BACAAN YANG DISEDIAKAN:
_ _ _

Manado, Barta1.com — Kendati menghadapi banyak tantangan, Rektor Universitas Kristen Indonesia Tomohon (UKIT), Prof Dr Mezak Arnold Ratag APU menyatakan komitmennya untuk menuntaskan proses penyatuan data mahasiswa dan dosen, pada pangkalan data yang dikelola Kementerian Ristek dan Dikti. Salah satu masalah yang akan diselesaikan terletak pada program pascasarjana.
Mezak, Rektor UKIT yang dibawahi Yayasan AZR Wenas, menyebut salah satu masalah yang melingkar UKIT saat ini adalah program pascasarjana yang belum terakreditasi. Masalah semakin kompleks, karena beberapa tenaga dosen serta pembimbing yang beraktivitas di UKIT, juga tidak jelas status pendidikannya.
“Pascasarjana di Wenas itu tidak terakreditasi sejak berdiri hingga sekarang, ijazahnya harus dibatalkan dan ditarik. Juga ada beberapa dosen UKIT yang lulus tapi riwayat studinya tidak ada, ada juga yang kuliahnya cuma satu tapi mau dikasih dua gelar,” kata Mezak pada Barta1 Selasa (23/07/2019).
Pascasarjana UKIT Wenas punya beragam masalah. Sesuai temuan Mezak, penyelenggaraan program itu tidak bisa di Universitas karena izinnya di fakultas.
“Dan dibikin sendiri di Universitas, ini kan tidak bisa. Yang tandatangan ijazah pun harus rektor dan dekan sesuai surat dari menteri,” katanya.
Alih kelola UKIT pun dia dapati dinyatakan cacat hukum karena bukan berdasarkan surat yang dikeluarkan pihak berstatus pembina yayasan.
“Berbeda bila disebut jabatannya adalah ketua dewan pembina, sehingga alih kelolanya cacat hukum,” jelas Mezak.
Bahkan aku dia, ada juga salah satu dosen dan pembimbing di pascasarjana yang gelarnya dari luar negeri belum mendapat kesetaraan di Indonesia, tapi tetap melakukan aktivitas mengajar dan membimbing ratusan calon magister. Oknum tersebut sepatutnya tidak bisa mengajar atau pembimbing.
Dia kemudian mengakui, kondisinya kontras dengan UKIT yang dibawahi Yayasan Perguruan Tinggi Kristen (YPTK) GMIM. Di lembaga terakhir ini menurut Mezak, program pascasarjananya telah terakreditasi.
Baca Juga: Yayasan Perguruan Tinggi Kristen Bukan Milik GMIM, Benarkah?
Ini kemudian membuat ijazah para magister yang diluluskan UKIT AZR Wenas tidak berlaku. Juga lanjut Mezak, dosen atau tenaga pengajar harus diketahui kejelasan ijazahnya. Temuan dia saat masa transisi ada sejumlah oknum melakukan penggantian ijazah yang terkesan ‘gampangan’ dan tidak ada riwayat studi.

_ _ _

INFORMASI YANG DITAMPILKAN:
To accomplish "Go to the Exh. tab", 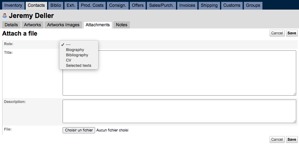I will [x=71, y=5].
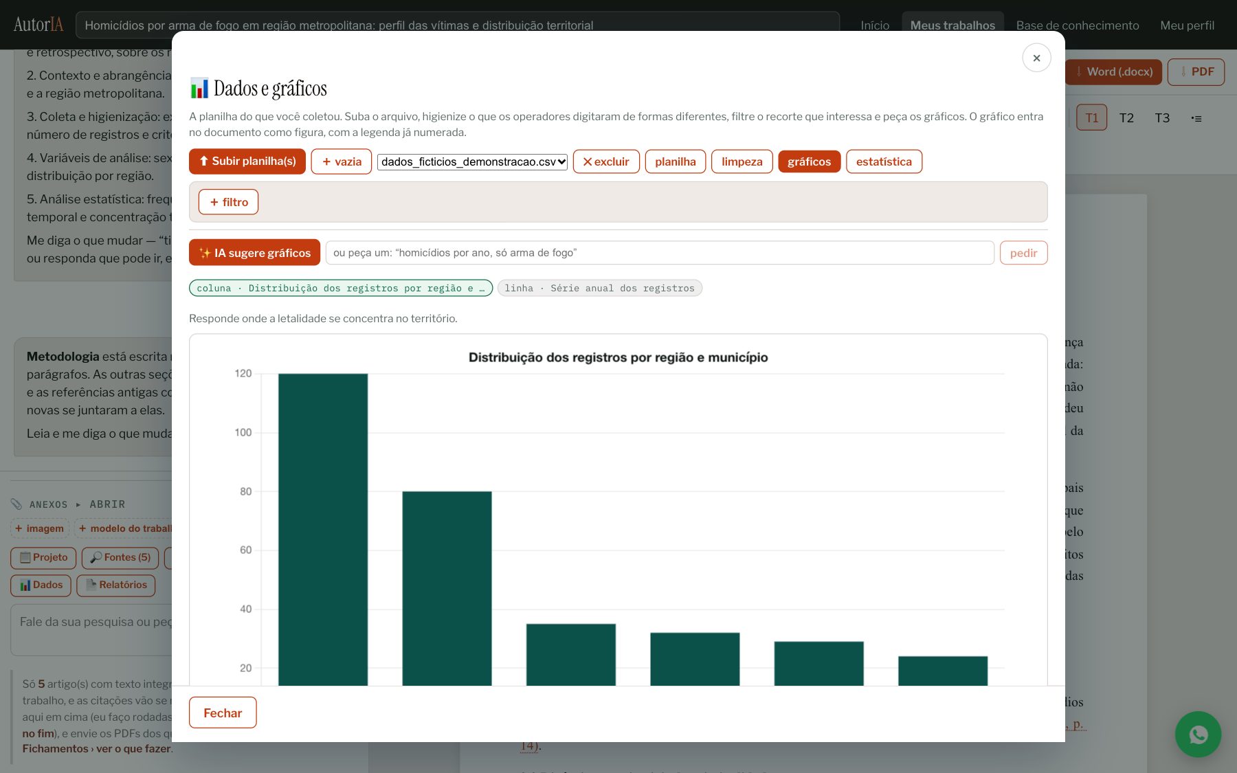Switch to the limpeza tab

(742, 161)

_ _ _

TUGAS YANG DIKERJAKAN:
1. Terjemahkan kalimat dari berita tentang UKIT ini ke dalam bahasa Inggris: "Di lembaga terakhir ini menurut Mezak, program pascasarjananya telah terakreditasi."
2. Salin kata demi kata bagian berita tentang UKIT yang dimulai dari "Alih kelola UKIT" dan berakhir pada "mengajar atau pembimbing.".
3. Menurut berita tentang UKIT, mengapa alih kelola UKIT dinyatakan cacat hukum?
Daftar di atas merupakan bahan terpisah dari berita tentang UKIT.

HASIL PENGERJAAN TUGAS:
1. According to Mezak, the graduate program at the latter institution has been accredited.

2.
Alih kelola UKIT pun dia dapati dinyatakan cacat hukum karena bukan berdasarkan surat yang dikeluarkan pihak berstatus pembina yayasan.
“Berbeda bila disebut jabatannya adalah ketua dewan pembina, sehingga alih kelolanya cacat hukum,” jelas Mezak.
Bahkan aku dia, ada juga salah satu dosen dan pembimbing di pascasarjana yang gelarnya dari luar negeri belum mendapat kesetaraan di Indonesia, tapi tetap melakukan aktivitas mengajar dan membimbing ratusan calon magister. Oknum tersebut sepatutnya tidak bisa mengajar atau pembimbing.

3. Alih kelola itu bukan berdasarkan surat yang dikeluarkan pihak berstatus pembina yayasan.